Write out exactly the lines from the one with "You are a computer-use" through the last line of the data below, but not the pictures.

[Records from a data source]
######
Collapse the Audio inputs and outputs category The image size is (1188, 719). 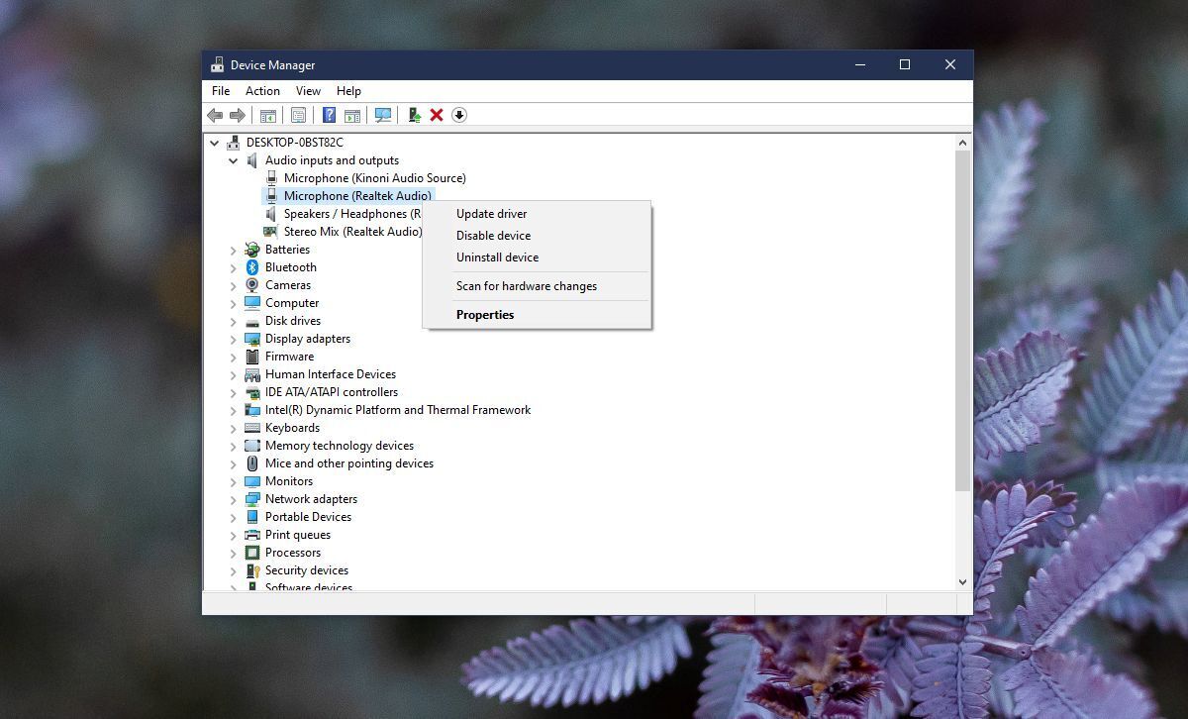pos(232,159)
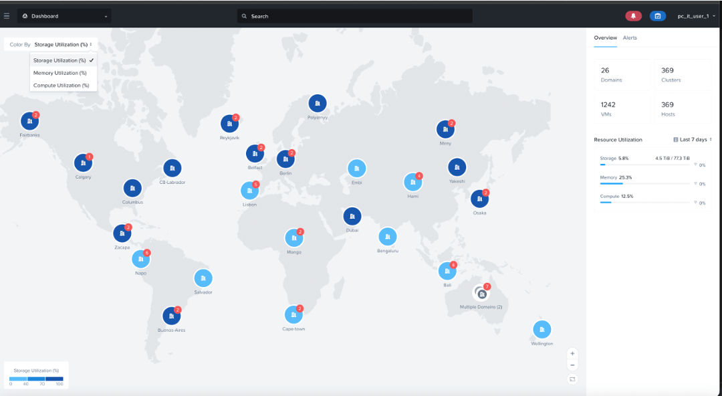
Task: Select Compute Utilization (%) as Color By option
Action: coord(62,85)
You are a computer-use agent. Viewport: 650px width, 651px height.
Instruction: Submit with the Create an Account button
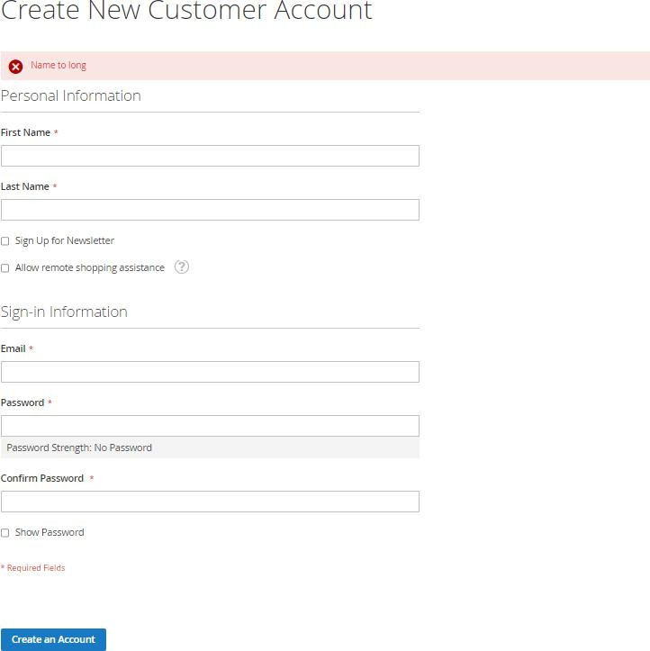[53, 639]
######
- Expected output
You are a computer-use agent. Viewport: 650px width, 651px height.
Instruction: Submit with the Create an Account button
[53, 639]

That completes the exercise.